DROO

Deep Reinforcement Learning for Online Computation Offloading in Wireless Powered Mobile-Edge Computing Networks

Python code to reproduce our DROO algorithm for Wireless-powered Mobile-Edge Computing [1], which uses the time-varying wireless channel gains as the input and generates the binary offloading decisions. It includes:

• memory.py: the DNN structure for the WPMEC, inclduing training structure and test structure, implemented based on Tensorflow 1.x.

  • memoryTF2.py: Implemented based on Tensorflow 2.
  • memoryPyTorch.py: Implemented based on PyTorch.

• optimization.py: solve the resource allocation problem

• data: all data are stored in this subdirectory, includes:

  • data_#.mat: training and testing data sets, where # = {10, 20, 30} is the user number

• main.py: run this file for DROO, including setting system parameters, implemented based on Tensorflow 1.x

  • mainTF2.py: Implemented based on Tensorflow 2. Run this file for DROO if you code with Tensorflow 2.
  • mainPyTorch.py: Implemented based on PyTorch. Run this file for DROO if you code with PyTorch.

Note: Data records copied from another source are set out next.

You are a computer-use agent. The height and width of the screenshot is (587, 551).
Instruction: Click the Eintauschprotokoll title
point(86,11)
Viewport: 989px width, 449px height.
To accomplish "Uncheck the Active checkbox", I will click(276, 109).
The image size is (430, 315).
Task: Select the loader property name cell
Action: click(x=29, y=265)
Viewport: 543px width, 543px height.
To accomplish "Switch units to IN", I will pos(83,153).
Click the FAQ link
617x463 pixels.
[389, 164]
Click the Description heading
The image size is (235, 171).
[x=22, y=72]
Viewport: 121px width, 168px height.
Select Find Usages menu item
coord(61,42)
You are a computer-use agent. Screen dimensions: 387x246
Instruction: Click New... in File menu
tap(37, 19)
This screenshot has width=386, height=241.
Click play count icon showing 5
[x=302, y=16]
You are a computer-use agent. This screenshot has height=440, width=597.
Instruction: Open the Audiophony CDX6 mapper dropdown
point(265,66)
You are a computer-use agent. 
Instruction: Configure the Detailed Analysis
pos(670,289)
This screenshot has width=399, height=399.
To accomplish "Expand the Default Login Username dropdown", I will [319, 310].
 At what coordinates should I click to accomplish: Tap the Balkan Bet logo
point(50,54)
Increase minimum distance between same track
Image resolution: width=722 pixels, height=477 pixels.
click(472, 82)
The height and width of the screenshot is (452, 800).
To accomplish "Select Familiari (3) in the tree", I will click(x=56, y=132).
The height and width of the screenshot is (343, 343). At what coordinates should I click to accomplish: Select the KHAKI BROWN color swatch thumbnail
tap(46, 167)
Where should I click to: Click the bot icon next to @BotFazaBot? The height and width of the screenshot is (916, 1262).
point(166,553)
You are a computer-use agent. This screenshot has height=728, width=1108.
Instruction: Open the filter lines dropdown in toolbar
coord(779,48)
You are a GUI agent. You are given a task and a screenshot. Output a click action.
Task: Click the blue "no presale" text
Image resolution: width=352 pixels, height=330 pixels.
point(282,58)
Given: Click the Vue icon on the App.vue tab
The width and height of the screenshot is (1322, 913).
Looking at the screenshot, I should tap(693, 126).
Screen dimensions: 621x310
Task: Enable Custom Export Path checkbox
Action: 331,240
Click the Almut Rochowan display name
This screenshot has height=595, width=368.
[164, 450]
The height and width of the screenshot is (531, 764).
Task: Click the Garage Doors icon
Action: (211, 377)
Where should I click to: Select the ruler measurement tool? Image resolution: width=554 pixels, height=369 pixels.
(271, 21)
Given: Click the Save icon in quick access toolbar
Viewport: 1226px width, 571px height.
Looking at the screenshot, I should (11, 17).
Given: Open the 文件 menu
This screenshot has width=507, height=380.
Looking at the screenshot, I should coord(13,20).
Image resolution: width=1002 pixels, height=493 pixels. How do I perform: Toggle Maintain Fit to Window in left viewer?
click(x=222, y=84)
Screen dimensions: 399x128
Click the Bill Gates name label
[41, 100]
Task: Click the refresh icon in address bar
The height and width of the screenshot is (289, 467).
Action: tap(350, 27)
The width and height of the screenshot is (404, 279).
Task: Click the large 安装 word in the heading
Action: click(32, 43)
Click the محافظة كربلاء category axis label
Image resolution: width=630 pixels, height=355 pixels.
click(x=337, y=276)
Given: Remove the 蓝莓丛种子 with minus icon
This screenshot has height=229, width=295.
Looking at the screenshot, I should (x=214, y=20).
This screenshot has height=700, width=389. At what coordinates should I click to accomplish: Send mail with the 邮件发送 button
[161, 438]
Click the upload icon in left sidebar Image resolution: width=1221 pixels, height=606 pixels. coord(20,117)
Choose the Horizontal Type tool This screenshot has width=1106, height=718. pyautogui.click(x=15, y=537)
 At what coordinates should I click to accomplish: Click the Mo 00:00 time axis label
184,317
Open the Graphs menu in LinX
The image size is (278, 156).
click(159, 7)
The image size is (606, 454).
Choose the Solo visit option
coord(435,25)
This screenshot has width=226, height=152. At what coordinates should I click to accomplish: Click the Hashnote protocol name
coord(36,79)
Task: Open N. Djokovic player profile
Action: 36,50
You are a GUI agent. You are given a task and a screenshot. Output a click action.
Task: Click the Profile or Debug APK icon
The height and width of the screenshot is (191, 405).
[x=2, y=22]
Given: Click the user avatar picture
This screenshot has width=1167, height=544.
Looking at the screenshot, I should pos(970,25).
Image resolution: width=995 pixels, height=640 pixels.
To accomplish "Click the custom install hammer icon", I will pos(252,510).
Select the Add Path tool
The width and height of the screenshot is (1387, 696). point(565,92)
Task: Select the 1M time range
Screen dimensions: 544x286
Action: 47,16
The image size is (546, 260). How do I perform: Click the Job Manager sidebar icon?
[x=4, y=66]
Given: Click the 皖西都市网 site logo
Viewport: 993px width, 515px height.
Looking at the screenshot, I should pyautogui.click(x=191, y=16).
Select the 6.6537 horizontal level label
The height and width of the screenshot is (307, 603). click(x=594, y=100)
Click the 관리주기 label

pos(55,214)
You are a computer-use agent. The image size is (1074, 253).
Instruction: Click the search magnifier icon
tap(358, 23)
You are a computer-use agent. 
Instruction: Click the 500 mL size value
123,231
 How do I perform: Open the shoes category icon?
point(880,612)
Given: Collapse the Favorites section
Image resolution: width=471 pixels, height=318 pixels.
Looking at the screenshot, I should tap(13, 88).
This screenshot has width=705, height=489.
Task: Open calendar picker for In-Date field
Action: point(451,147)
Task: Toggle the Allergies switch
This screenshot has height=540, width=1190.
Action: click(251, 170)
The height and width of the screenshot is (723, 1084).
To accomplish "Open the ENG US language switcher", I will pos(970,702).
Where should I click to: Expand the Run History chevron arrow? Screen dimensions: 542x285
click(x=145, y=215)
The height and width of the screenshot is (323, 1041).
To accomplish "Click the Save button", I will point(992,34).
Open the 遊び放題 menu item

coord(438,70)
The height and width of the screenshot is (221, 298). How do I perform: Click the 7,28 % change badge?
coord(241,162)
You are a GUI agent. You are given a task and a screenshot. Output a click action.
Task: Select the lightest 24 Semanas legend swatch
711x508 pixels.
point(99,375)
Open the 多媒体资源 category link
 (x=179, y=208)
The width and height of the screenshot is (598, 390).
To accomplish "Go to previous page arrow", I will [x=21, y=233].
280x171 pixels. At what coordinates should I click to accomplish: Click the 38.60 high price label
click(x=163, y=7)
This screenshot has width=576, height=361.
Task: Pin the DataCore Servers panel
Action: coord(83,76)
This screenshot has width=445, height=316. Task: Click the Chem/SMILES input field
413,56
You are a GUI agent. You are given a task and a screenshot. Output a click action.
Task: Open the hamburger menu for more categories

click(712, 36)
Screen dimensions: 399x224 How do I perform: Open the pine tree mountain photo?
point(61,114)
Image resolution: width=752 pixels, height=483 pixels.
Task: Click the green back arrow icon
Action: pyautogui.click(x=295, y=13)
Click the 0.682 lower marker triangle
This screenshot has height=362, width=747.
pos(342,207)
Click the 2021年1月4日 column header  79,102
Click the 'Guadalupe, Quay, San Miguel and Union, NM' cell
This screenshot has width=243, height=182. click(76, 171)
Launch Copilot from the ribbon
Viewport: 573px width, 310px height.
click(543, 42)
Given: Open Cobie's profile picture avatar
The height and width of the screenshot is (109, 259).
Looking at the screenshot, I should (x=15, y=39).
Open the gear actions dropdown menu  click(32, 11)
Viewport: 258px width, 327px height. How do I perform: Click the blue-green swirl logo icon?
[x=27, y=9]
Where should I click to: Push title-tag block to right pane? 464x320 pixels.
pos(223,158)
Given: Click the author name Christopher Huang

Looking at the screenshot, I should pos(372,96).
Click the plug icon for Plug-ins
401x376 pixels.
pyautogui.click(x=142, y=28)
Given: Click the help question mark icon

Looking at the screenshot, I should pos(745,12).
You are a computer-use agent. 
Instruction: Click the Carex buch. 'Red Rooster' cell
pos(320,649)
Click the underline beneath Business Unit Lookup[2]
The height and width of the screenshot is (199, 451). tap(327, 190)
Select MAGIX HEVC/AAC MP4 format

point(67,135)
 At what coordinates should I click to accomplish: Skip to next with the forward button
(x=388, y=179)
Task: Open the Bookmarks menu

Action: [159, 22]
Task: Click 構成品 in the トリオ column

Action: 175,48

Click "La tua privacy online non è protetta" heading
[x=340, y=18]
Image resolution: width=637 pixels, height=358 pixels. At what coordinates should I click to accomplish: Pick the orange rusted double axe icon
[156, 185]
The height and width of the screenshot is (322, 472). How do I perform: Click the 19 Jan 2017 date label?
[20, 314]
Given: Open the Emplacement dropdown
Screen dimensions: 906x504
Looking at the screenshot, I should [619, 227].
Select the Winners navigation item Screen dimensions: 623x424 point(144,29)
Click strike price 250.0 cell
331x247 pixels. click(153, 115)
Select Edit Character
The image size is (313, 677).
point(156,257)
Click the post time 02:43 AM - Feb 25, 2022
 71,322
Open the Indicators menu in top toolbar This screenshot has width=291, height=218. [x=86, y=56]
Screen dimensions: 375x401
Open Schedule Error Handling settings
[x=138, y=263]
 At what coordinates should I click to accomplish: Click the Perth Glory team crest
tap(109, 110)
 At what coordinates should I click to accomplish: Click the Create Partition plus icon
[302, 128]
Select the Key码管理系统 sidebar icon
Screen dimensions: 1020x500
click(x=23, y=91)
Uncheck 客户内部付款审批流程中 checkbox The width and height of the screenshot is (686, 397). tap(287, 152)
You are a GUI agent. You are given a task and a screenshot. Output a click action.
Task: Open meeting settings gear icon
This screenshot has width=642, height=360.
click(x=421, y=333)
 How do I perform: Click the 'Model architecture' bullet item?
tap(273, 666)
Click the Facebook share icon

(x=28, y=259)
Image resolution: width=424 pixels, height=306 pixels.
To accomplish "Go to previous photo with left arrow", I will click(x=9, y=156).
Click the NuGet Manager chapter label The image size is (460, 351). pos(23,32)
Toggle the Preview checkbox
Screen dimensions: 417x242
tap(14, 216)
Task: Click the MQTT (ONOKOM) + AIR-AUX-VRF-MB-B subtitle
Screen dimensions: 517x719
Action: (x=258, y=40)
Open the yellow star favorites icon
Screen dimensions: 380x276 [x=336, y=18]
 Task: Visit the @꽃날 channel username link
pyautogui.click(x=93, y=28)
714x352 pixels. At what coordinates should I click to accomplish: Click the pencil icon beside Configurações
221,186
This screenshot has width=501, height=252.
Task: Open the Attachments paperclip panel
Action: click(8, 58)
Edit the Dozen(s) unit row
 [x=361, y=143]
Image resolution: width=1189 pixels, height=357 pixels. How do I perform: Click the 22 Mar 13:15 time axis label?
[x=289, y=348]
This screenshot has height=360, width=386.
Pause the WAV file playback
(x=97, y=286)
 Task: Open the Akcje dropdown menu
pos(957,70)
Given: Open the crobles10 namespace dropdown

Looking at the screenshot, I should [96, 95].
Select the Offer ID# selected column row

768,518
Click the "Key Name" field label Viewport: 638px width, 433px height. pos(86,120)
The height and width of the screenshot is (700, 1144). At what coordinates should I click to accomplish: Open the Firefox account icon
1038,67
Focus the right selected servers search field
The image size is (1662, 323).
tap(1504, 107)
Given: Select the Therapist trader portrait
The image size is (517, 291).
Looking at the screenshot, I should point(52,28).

• demo_alternate_weights.py: run this file to evaluate the performance of DROO when WDs' weights are alternated

• demo_on_off.py: run this file to evaluate the performance of DROO when some WDs are randomly turning on/off

Cite this work

1. L. Huang, S. Bi, and Y. J. Zhang, “Deep reinforcement learning for online computation offloading in wireless powered mobile-edge computing networks,” IEEE Trans. Mobile Compt., vol. 19, no. 11, pp. 2581-2593, November 2020.

@ARTICLE{huang2020DROO,  
author={Huang, Liang and Bi, Suzhi and Zhang, Ying-Jun Angela},  
journal={IEEE Transactions on Mobile Computing},   
title={Deep Reinforcement Learning for Online Computation Offloading in Wireless Powered Mobile-Edge Computing Networks},   
year={2020},
month={November},
volume={19},  
number={11},  
pages={2581-2593},  
doi={10.1109/TMC.2019.2928811}
}

About authors

• Liang HUANG, lianghuang AT zjut.edu.cn

• Suzhi BI, bsz AT szu.edu.cn

• Ying Jun (Angela) Zhang, yjzhang AT ie.cuhk.edu.hk

Required packages

• Tensorflow

• numpy

• scipy

How the code works

• For DROO algorithm, run the file, main.py. If you code with Tenforflow 2 or PyTorch, run mainTF2.py or mainPyTorch.py, respectively. The original DROO algorithm is coded based on Tensorflow 1.x. If you are fresh to deep learning, please start with Tensorflow 2 or PyTorch, whose codes are much cleaner and easier to follow.

• For more DROO demos:

  • Laternating-weight WDs, run the file, [demo_alternate_weights.py](demo_alternate_weights.
  • ON-OFF WDs, run the file, demo_on_off.py
  • Remember to respectively edit the import MemoryDNN code from

      from memory import MemoryDNN
    

    to

      from memoryTF2 import MemoryDNN
    

    or

      from memoryPyTorch import MemoryDNN
    

    if you are using Tensorflow 2 or PyTorch.

DROO is illustrated here for single-slot optimization. If you tend to apply DROO for multiple-slot continuous control problems, please refer to our LyDROO project.